清廉潔白、品行方正なマセットさんなのに、なぜか恨みを買いやすいんだよね。
「それじゃ、僕はこの土地に放り出されたわけだ。どれくらい酷い土地なのかな」
「それはご覧になればおわかりになると思います。素晴らしい楽園のような土地ですって、応募要項に書いてありました」
よいせと、起床して窓際に立つ。
「なるほど?」
カーテンをシャッと開くと、そこには楽園が待っていた。
街というよりも村で、しかも今にも崩れそうなボロボロの小屋。遠くに見える畑の作物は雑草のように短く、枯れているのもある。村を囲む壁は木の柵の上に、ところどころ穴が空いてたり、壊れたりしている。村人はゾンビかと思わず思っちゃうほど、窶れていて、弱々しく歩いていた。
「うぅ、嘘ばかりです。応募要項には初心者歓迎、フレンドリーな人間関係とアットホームな雰囲気の楽な事務仕事と書いてあったのに……」
泣きそうな声が後ろから聞こえてくるが、僕も乾いた笑いしか生まれないよ。これ詰んでない?
「あぁ〜。領主が領地を捨てたら死刑だったよね………」
僕のちょっとした蓄えでは、この土地の経営は無理だ。というか商店すらなさそうです。
「あの夢が本物だったらなぁ。
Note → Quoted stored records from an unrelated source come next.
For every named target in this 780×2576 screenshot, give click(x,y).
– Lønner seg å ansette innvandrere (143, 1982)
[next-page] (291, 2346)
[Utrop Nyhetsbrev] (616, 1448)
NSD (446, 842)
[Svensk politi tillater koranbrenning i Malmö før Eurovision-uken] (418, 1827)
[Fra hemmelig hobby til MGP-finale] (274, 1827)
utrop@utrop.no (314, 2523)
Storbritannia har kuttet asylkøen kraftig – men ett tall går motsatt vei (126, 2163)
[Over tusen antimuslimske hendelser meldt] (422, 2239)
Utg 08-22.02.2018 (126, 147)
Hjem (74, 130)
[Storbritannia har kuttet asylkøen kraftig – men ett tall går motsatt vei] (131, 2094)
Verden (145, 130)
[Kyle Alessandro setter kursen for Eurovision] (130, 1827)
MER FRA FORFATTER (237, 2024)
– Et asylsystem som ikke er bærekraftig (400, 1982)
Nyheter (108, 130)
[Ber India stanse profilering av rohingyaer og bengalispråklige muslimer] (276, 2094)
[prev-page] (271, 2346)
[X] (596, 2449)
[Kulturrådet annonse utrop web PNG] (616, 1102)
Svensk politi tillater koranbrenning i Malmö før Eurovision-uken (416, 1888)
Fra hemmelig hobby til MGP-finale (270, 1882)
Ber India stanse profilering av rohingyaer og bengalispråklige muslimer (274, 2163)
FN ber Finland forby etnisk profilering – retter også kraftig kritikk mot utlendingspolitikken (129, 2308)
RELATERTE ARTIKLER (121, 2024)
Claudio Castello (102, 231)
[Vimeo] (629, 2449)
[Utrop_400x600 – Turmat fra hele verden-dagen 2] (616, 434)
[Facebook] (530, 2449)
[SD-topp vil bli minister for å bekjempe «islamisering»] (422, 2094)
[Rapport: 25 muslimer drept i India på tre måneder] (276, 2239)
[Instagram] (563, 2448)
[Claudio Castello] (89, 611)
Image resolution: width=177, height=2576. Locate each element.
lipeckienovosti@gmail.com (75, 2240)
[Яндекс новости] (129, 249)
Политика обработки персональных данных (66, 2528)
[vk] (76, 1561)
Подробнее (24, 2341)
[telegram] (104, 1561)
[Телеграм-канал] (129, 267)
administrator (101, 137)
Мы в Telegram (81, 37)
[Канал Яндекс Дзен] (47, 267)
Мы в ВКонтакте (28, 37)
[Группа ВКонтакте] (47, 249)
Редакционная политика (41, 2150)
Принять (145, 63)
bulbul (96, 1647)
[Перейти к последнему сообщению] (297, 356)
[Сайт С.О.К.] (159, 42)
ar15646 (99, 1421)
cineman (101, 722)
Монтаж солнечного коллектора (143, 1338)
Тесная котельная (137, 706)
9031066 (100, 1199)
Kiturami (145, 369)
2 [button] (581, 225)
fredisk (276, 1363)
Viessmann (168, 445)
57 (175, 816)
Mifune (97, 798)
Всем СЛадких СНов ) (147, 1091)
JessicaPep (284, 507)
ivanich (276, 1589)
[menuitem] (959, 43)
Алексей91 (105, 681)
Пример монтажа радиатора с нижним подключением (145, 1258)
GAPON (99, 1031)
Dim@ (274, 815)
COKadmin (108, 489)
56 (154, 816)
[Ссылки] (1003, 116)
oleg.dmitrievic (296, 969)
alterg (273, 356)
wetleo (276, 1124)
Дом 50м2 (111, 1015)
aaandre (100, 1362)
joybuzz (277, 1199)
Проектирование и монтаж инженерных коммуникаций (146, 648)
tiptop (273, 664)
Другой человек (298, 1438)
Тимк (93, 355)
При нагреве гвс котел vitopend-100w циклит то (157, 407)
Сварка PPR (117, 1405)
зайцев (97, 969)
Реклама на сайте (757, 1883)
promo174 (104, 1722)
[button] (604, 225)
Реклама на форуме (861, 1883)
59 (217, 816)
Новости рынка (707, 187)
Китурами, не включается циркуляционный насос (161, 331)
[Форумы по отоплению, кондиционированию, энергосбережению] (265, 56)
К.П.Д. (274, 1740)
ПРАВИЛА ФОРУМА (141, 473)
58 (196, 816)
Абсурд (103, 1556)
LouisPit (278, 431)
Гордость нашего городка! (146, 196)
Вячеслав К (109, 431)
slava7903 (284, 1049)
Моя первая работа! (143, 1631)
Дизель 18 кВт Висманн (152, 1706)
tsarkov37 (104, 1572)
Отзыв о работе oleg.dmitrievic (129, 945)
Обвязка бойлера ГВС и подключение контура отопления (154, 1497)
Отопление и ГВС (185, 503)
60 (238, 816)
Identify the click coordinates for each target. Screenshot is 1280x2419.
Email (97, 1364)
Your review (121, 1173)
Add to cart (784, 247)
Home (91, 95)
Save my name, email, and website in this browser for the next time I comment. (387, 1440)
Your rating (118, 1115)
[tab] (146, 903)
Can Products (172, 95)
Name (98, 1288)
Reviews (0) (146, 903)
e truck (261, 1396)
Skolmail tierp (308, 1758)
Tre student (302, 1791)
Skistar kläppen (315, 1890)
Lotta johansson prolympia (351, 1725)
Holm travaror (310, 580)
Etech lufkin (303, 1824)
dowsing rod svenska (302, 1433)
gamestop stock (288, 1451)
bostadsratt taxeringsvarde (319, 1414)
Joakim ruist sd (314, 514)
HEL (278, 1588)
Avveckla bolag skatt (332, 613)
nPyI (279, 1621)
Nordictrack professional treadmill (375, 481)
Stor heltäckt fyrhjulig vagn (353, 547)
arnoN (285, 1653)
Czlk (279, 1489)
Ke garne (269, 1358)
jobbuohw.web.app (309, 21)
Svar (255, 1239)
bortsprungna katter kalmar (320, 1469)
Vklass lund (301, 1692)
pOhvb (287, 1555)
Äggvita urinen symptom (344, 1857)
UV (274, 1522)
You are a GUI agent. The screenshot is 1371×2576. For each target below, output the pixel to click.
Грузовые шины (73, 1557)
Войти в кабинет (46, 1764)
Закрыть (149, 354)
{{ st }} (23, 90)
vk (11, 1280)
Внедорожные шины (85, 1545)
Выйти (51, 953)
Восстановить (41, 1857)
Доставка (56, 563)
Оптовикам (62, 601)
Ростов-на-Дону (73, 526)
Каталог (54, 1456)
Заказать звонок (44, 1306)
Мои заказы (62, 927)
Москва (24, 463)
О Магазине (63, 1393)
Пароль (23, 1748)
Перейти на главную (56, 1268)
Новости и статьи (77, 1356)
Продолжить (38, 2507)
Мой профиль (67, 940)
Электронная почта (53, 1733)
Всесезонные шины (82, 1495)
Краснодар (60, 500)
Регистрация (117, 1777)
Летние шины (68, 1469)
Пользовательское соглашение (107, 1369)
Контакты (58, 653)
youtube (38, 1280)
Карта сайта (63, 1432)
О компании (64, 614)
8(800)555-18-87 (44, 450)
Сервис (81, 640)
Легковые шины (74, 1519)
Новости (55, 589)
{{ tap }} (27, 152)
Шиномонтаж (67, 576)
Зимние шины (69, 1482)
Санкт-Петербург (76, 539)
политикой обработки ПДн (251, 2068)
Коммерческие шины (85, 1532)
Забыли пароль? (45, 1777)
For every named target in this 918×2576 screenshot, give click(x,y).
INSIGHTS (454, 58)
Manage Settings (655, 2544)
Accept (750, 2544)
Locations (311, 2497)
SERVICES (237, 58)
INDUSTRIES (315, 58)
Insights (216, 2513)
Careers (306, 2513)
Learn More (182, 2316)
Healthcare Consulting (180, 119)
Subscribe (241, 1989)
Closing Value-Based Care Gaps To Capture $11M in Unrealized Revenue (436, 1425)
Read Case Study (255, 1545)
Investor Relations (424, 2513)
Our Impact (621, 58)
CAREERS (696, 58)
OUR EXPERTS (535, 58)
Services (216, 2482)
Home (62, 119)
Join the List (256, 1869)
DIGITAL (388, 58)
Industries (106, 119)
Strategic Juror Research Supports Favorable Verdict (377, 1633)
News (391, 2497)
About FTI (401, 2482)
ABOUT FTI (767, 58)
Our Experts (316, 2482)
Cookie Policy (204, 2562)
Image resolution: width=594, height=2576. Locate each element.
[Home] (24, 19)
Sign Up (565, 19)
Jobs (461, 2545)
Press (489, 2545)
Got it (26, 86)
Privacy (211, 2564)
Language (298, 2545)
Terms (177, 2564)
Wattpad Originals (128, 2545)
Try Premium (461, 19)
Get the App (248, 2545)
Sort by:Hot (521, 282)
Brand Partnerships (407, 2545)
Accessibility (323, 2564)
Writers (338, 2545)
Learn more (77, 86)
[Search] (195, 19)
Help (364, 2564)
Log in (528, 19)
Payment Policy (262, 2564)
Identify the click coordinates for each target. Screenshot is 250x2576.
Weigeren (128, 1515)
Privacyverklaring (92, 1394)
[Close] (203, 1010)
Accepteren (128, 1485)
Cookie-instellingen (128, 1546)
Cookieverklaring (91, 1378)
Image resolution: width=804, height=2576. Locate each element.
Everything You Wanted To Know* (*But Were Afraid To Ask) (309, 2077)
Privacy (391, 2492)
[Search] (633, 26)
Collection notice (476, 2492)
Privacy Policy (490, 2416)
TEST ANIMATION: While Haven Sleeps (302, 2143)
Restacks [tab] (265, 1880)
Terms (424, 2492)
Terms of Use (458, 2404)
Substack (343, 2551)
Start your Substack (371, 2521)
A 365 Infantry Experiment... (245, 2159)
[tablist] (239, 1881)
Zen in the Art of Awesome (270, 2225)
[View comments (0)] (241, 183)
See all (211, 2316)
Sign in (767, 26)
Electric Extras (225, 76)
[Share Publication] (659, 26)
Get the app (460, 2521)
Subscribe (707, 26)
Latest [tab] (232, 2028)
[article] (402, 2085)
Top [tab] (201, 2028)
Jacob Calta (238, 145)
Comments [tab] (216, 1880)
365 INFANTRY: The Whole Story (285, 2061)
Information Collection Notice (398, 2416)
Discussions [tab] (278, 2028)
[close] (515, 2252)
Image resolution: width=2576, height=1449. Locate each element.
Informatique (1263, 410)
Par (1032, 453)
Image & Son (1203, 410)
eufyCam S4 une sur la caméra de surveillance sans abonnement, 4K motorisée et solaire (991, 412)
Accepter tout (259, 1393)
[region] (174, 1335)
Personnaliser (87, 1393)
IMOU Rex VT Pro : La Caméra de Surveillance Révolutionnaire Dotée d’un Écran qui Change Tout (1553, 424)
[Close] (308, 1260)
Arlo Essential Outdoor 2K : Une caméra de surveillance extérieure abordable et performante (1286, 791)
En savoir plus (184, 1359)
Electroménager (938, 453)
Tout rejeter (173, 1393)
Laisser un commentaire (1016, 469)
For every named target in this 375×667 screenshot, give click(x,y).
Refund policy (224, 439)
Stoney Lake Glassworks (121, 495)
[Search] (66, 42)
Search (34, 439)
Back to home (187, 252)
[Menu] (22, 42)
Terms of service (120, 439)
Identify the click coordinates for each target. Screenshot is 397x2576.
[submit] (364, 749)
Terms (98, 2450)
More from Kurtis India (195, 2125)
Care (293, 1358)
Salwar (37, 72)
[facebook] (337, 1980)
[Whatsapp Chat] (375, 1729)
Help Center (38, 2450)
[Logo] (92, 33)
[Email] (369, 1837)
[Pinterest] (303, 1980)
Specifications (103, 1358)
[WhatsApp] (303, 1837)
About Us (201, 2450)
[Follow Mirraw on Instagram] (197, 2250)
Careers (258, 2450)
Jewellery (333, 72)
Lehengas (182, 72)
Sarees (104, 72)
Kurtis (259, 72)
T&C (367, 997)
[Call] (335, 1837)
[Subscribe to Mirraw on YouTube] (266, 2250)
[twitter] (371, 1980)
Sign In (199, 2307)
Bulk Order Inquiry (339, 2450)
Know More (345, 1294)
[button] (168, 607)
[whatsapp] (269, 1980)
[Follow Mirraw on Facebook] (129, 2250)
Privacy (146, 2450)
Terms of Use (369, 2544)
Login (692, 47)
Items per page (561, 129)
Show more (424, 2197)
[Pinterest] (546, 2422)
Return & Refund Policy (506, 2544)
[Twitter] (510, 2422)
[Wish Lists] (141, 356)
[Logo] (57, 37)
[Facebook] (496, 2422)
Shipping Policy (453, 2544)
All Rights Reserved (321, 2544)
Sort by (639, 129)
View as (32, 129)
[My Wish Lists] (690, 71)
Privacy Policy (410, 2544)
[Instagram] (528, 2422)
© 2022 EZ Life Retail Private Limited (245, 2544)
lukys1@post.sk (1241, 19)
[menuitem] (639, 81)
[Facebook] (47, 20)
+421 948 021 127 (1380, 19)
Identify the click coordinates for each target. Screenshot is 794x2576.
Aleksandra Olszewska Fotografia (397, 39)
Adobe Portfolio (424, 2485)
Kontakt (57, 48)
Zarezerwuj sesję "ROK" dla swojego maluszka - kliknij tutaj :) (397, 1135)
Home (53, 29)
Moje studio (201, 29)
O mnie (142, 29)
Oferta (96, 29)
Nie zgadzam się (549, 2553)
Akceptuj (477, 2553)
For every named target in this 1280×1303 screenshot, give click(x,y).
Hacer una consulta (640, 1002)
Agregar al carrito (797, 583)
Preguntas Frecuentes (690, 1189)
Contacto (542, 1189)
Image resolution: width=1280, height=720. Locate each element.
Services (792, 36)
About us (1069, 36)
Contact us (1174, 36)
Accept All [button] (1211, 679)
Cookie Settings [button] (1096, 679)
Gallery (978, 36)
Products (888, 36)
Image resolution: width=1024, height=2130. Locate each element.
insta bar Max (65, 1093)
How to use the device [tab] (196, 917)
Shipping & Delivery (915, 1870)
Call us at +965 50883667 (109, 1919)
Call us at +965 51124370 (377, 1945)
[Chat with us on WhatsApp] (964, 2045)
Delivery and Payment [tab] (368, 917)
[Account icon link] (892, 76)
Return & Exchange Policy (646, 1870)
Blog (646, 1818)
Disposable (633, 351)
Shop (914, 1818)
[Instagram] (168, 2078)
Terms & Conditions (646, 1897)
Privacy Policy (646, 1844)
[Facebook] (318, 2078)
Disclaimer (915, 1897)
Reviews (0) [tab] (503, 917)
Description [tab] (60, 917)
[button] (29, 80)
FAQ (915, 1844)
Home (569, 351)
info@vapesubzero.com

儲ける方法もありそうだけど………」
夢の国に行ければ、なんとかなるかもと苦笑を浮かべて、座り込むのを防ごうとするが
「このペコペコの瓶のおみじゅ飲んでいーい?」
あ~ちゃんが透明な瓶を手に、ワクワクとした顔で見てくる。夢の中で手に入れた瓶だ。ほむほむ?
「もしかして夢じゃなかったのか? と、するとやりようがあるかもな」
光明かもしれないと僕は少しだけ気を楽にする。
そうして僕の新たなる人生は、波乱万丈の形で始まるのだった。